* What to do *
Among the entries below, please repeat exactly and only the lines from the line containing "Trauerumschläge (383, 129)" to the line containing "Neukunde? (996, 21)", both lines included.

(Dataset entries begins)

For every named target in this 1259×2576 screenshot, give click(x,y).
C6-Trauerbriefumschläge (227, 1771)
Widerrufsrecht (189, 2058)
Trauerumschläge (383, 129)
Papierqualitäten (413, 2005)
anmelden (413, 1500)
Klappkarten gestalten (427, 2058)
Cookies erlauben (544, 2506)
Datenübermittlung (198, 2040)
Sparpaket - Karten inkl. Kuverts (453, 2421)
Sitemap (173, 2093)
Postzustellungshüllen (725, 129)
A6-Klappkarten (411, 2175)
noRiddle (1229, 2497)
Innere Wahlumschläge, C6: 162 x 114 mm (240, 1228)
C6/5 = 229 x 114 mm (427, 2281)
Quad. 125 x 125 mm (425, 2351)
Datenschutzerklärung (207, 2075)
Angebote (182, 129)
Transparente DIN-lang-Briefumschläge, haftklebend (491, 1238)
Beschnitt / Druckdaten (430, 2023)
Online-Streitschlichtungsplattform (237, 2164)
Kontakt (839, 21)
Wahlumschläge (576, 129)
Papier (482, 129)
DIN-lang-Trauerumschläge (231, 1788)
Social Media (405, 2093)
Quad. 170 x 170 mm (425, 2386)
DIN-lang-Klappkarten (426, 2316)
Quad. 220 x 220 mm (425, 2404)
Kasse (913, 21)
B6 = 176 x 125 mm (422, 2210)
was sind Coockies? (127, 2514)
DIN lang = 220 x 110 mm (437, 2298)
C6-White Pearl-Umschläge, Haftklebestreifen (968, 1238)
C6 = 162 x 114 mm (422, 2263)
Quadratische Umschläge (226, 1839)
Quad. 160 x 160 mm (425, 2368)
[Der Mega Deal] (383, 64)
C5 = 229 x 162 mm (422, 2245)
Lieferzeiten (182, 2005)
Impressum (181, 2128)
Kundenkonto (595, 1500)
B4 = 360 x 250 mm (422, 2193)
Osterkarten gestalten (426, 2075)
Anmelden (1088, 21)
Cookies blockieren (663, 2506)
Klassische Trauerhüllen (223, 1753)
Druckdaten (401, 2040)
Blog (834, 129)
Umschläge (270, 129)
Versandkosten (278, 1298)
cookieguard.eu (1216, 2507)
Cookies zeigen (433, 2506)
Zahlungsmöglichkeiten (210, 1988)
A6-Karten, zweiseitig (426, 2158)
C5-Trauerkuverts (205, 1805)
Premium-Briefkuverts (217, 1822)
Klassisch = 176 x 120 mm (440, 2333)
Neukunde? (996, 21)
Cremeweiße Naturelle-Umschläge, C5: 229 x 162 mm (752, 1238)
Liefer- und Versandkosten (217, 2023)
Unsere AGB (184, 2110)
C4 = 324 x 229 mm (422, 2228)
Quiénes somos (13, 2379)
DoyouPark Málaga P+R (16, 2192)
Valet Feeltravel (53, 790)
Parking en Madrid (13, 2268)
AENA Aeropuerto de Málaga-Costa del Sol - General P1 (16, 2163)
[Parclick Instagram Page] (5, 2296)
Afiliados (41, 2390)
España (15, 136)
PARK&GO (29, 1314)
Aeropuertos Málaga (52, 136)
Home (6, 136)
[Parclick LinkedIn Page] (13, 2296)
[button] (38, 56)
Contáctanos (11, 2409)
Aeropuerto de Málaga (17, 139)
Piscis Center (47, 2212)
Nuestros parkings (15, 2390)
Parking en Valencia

(Dataset entries ends)

* Task output *
Trauerumschläge (383, 129)
Papierqualitäten (413, 2005)
anmelden (413, 1500)
Klappkarten gestalten (427, 2058)
Cookies erlauben (544, 2506)
Datenübermittlung (198, 2040)
Sparpaket - Karten inkl. Kuverts (453, 2421)
Sitemap (173, 2093)
Postzustellungshüllen (725, 129)
A6-Klappkarten (411, 2175)
noRiddle (1229, 2497)
Innere Wahlumschläge, C6: 162 x 114 mm (240, 1228)
C6/5 = 229 x 114 mm (427, 2281)
Quad. 125 x 125 mm (425, 2351)
Datenschutzerklärung (207, 2075)
Angebote (182, 129)
Transparente DIN-lang-Briefumschläge, haftklebend (491, 1238)
Beschnitt / Druckdaten (430, 2023)
Online-Streitschlichtungsplattform (237, 2164)
Kontakt (839, 21)
Wahlumschläge (576, 129)
Papier (482, 129)
DIN-lang-Trauerumschläge (231, 1788)
Social Media (405, 2093)
Quad. 170 x 170 mm (425, 2386)
DIN-lang-Klappkarten (426, 2316)
Quad. 220 x 220 mm (425, 2404)
Kasse (913, 21)
B6 = 176 x 125 mm (422, 2210)
was sind Coockies? (127, 2514)
DIN lang = 220 x 110 mm (437, 2298)
C6-White Pearl-Umschläge, Haftklebestreifen (968, 1238)
C6 = 162 x 114 mm (422, 2263)
Quadratische Umschläge (226, 1839)
Quad. 160 x 160 mm (425, 2368)
[Der Mega Deal] (383, 64)
C5 = 229 x 162 mm (422, 2245)
Lieferzeiten (182, 2005)
Impressum (181, 2128)
Kundenkonto (595, 1500)
B4 = 360 x 250 mm (422, 2193)
Osterkarten gestalten (426, 2075)
Anmelden (1088, 21)
Cookies blockieren (663, 2506)
Klassische Trauerhüllen (223, 1753)
Druckdaten (401, 2040)
Blog (834, 129)
Umschläge (270, 129)
Versandkosten (278, 1298)
cookieguard.eu (1216, 2507)
Cookies zeigen (433, 2506)
Zahlungsmöglichkeiten (210, 1988)
A6-Karten, zweiseitig (426, 2158)
C5-Trauerkuverts (205, 1805)
Premium-Briefkuverts (217, 1822)
Klassisch = 176 x 120 mm (440, 2333)
Neukunde? (996, 21)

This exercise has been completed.